1

the output has four classes: [0,1,2,3] the prediction is continuous number in [0,1] (after using sigmoid function)

I have tried confusion matrix, f1_score in sklearn, but there is an error in both case:

ValueError: Can't handle mix of multiclass and continuous

If I reduce it into binary classifier and use AUC to evaluate it, there is no error, which means that AUC can handle continuous inputs.

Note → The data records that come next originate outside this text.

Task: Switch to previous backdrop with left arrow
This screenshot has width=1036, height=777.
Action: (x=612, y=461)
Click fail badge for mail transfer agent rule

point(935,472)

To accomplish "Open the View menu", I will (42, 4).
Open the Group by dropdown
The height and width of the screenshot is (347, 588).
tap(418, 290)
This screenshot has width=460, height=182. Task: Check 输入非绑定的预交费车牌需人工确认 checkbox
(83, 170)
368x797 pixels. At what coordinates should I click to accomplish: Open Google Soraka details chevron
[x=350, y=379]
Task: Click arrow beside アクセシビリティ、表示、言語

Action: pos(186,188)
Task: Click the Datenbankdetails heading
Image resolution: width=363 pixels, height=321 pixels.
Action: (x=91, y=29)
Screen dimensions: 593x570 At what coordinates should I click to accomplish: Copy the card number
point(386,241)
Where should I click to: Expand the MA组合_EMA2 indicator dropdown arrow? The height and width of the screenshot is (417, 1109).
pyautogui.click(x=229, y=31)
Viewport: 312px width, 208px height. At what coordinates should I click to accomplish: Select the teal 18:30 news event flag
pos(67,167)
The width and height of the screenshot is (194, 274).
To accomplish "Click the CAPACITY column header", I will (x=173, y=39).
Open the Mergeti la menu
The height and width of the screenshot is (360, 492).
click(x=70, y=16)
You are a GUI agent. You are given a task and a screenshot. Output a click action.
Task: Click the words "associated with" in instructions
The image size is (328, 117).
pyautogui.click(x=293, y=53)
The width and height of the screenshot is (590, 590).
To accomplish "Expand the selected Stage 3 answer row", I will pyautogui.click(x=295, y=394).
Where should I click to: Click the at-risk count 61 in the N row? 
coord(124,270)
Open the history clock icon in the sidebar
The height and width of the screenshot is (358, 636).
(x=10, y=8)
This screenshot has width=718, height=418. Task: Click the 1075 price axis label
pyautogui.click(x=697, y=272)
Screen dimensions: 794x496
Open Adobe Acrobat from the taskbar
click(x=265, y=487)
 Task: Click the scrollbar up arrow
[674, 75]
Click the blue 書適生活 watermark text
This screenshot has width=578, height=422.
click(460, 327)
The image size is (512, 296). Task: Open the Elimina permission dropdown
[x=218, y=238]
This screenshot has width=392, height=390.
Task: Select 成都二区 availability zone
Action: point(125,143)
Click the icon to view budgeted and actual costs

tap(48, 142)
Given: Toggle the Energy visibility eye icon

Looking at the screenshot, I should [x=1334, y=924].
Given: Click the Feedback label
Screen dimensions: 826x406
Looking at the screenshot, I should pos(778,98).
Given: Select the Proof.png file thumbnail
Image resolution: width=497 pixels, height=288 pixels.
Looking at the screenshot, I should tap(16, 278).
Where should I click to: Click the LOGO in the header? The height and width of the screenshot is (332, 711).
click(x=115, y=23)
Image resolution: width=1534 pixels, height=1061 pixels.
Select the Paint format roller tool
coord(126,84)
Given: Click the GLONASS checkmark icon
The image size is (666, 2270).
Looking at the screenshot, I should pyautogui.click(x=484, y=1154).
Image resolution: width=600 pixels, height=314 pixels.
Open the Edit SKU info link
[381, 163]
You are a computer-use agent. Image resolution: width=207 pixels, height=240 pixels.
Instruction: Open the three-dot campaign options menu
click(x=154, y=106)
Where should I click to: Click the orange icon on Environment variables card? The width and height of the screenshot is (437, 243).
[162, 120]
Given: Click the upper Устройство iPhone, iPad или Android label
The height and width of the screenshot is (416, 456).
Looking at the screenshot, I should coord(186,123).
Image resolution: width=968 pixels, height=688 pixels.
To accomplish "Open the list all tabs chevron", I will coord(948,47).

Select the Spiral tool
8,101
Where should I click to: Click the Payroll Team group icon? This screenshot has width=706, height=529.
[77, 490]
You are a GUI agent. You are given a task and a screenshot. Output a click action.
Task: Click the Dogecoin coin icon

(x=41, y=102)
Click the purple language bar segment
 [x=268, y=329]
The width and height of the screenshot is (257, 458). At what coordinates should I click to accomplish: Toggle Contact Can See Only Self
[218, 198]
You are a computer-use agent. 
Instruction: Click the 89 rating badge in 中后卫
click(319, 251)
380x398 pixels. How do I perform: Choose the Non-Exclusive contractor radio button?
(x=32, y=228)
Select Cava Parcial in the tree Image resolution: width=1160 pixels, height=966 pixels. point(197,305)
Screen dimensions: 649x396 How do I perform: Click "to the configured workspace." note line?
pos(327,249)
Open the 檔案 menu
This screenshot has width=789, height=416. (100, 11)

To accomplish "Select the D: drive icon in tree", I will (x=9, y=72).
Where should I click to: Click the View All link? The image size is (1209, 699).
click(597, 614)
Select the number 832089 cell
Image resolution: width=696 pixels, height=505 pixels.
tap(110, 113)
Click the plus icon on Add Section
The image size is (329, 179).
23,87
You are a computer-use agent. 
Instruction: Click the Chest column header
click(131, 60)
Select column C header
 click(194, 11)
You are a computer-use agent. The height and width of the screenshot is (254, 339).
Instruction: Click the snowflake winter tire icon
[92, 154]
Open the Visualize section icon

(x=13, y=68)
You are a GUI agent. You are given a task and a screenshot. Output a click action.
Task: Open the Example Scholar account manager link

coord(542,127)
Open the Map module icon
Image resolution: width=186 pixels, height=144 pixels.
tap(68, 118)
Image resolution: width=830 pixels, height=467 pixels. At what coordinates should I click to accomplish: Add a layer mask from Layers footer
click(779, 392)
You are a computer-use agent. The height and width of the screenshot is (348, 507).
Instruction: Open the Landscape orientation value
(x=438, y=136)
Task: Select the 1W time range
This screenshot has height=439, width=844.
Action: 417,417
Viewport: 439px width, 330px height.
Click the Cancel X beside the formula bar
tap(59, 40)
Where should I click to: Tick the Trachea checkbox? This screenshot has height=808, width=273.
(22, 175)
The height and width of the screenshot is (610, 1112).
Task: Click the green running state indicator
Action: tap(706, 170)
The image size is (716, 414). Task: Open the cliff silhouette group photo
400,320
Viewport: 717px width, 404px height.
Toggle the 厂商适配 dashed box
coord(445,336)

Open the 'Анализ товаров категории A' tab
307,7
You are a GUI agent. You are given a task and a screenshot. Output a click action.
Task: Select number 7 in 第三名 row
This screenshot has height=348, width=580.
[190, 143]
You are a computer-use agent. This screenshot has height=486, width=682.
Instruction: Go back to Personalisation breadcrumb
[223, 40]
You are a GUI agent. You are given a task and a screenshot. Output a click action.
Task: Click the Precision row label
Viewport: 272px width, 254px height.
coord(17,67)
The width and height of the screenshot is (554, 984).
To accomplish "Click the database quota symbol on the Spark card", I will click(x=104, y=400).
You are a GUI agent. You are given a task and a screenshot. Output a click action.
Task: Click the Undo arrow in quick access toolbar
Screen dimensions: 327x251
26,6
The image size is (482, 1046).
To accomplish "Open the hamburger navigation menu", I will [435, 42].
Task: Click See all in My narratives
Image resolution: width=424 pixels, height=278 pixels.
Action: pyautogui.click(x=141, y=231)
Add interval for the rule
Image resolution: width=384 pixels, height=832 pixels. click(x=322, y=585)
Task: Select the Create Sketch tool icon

My question is where can I find an evaluation in sklearn so that not only deal with multi-classes but also handle with contiuous inputs.

Alex
  • 601
  • 8
  • 22
  • Just to make it clear - you are trying to classify to one of 4 classes, your prediction is a number in the range [0,1] for each class? Assuming that you get this output - how do you choose the classified class? – ginge Jan 22 '17 at 17:14
  • good question. first,they among [0,1] because of activation i choose is sigmoid function. – Alex Jan 23 '17 at 03:30
  • then, draw the output distribution and select three thresholds – Alex Jan 23 '17 at 03:32
  • so you get a 1X4 vector of [0,1] float numbers, select 3 thresholds (how?) and then what? how do you use the thresholds? – ginge Jan 23 '17 at 13:02
  • I get a 1*n (size of dataset) array of [0,1]. draw them in x-y. x is their value, y is how many items corresponding to specific x. then pick four peaks(central limit theorem) and find three thresholds between each peak.(maybe in the middle of each peak). i use thresholds to predict. – Alex Jan 24 '17 at 16:43
  • pseudocode: if(predict> threshold[0] && predict<=thresholds[1]) predict = class0 else if(predict> threshold[1] && predict<=thresholds[2]) predict = class1..... – Alex Jan 24 '17 at 16:52
  • I am sorry to nitpick, but your final prediction is categorical (0, 1, 2, 3) and not continous, your predictions rely *on* continous values (specifically the thresholds), so what exactly are you trying to evalute - the AUC of your predictions or the AUC of your thresholds based on previous operations? – ginge Jan 25 '17 at 08:37
  • evaluate the auc of predictions – Alex Jan 25 '17 at 16:27

1 Answers1

2

Before dealing with the particulars of your problem you need to make sure you understand the AUC metric and how to use it properly.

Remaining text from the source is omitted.